Amelia Lietke, chief people officer at Ann Summers, added:
“Our teams can be very diverse and we see the extremes, from suicidal thoughts to ‘I’m feeling really low today and can’t get to work’. We need to help with managers with how they deal with those conversations so they are not expected to take on incredibly complex issues but can get the right support and signpost to organisations like the Retail Trust who can help
“We run training all the way down the business, right down to the sales floor, but engaging and training people starts at the top, if you can create the right culture business where those conversations are encouraged. [Ann Summers’ Executive chair] Jacqueline Gold and [CEO] Vanessa Gold are very open about their own experiences, and it helps us all to open up more.”
The Retail Trust’s Health of Retail report found the rate at which retail workers want to leave the industry is consistently higher than for workers across other sectors.
A head of HR at a supermarket chain told the Retail Trust: “People are re-evaluating their lives as we come out of the pandemic. For frontline colleagues – it’s not well paid, it’s hard and furlough felt unfair.”
A head of group employee engagement at a department store added: “We’re starting to see more people in management roles leave stores, and not necessarily to go to other retailers. They’re making different life choices about where they want their careers to go.”
The cost of living crisis was found to be causing the biggest worry overall, with the Retail Trust receiving a 28% increase in applications for financial aid from retail workers this year compared to the last four months of 2021. There was also a 195% increase in visits to the Retail Trust’s online financial health support over the same period.
A chief people officer at a fashion and lifestyle chain said the business is concerned how best to help staff. “I wouldn’t be surprised [if our biggest challenge this year] is financial wellbeing and how we can better support teams as the cost of living increases. We’re mindful of decent pay increases but also that they’ll be absorbed by National Insurance increases and the cost of living.”

== Check your understanding ==
- 1) List each person whose words are quoted in the passage on retail worker wellbeing, giving the name or role as the passage states it.
- 2) In the passage on retail worker wellbeing, by what percentage did visits to the Retail Trust's online financial health support increase?
- 3) Write the next part of the passage on retail worker wellbeing, starting after its final quotation.

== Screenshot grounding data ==
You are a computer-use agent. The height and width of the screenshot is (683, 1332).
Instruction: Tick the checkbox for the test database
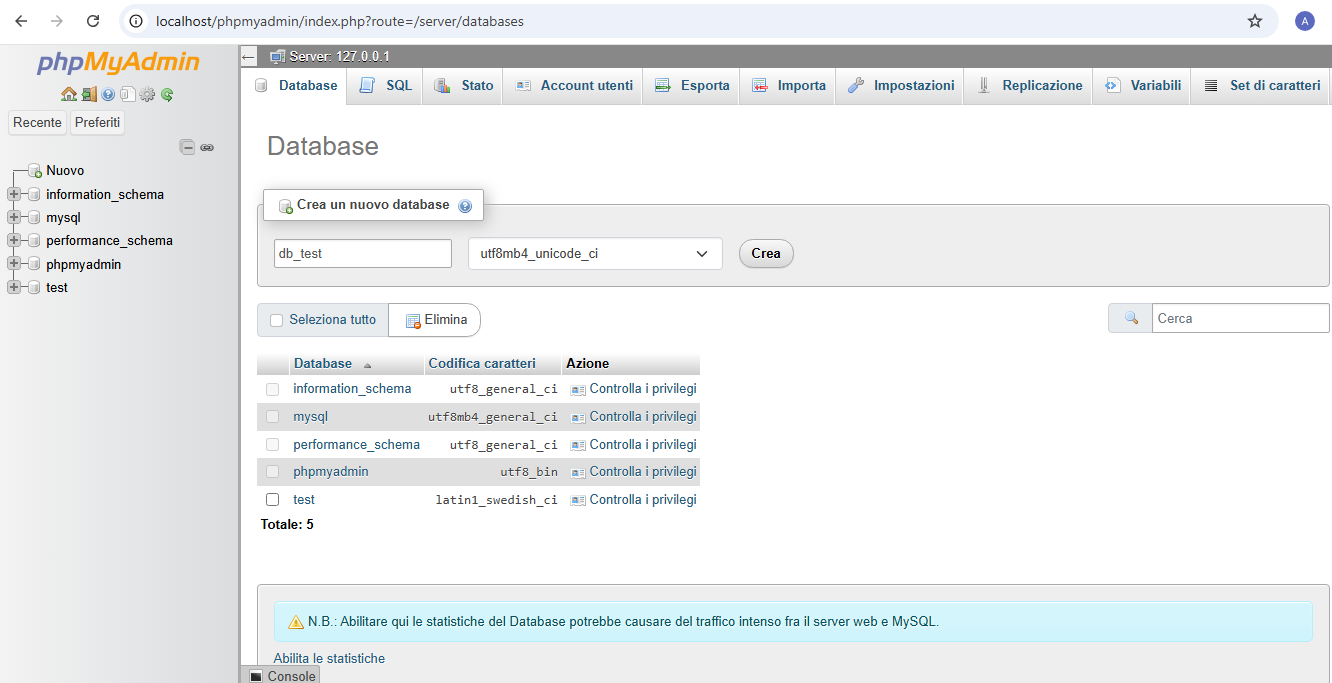coord(272,499)

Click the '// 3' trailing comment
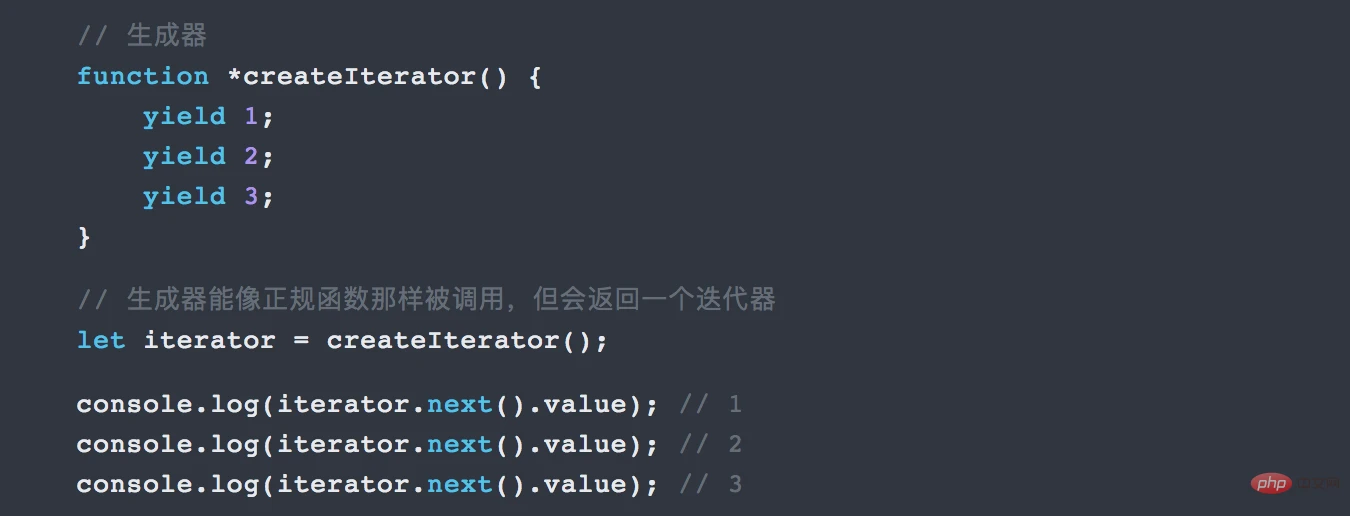click(x=710, y=485)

== Answers in order ==
- 1)
- Amelia Lietke, chief people officer at Ann Summers
- A head of HR at a supermarket chain
- A head of group employee engagement at a department store
- A chief people officer at a fashion and lifestyle chain

- 2) 195%

- 3)
A chief people officer at a supermarket chain added that it is concerned about knock-on mental health effects: “People are hugely worried about finances – heating, fuel costs. We are worried about the toll of that from a mental health perspective.”
30% of retailers flagged store abuse as one of the top issues impacting staff wellbeing.
One store manager who responded to the Retail Trust’s survey said, “I used to say to my colleagues that for every customer who leaves you feeling upset, there are ten or twenty nice ones. But that ratio is changing for the worse, and how we’re all feeling means we can’t brush it off as easily. We’re here to serve customers, but they’re not always right.”
Another unnamed respondent said: “Our managers say they’re always there if we need them, but once you’ve been in the firing line, it’s too late, and we’re not told how to deal with it.
“On one shift, I was on door duty, and there was a 45-minute wait to come inside. One customer refused to queue, and started shouting, swearing and filming me. I experienced a lot of that kind of behaviour over the pandemic, and it affected me more than I realised. At the time I was so tired, I just wanted to go home, eat and sleep, but there have also been days where I’ve sat down and cried.”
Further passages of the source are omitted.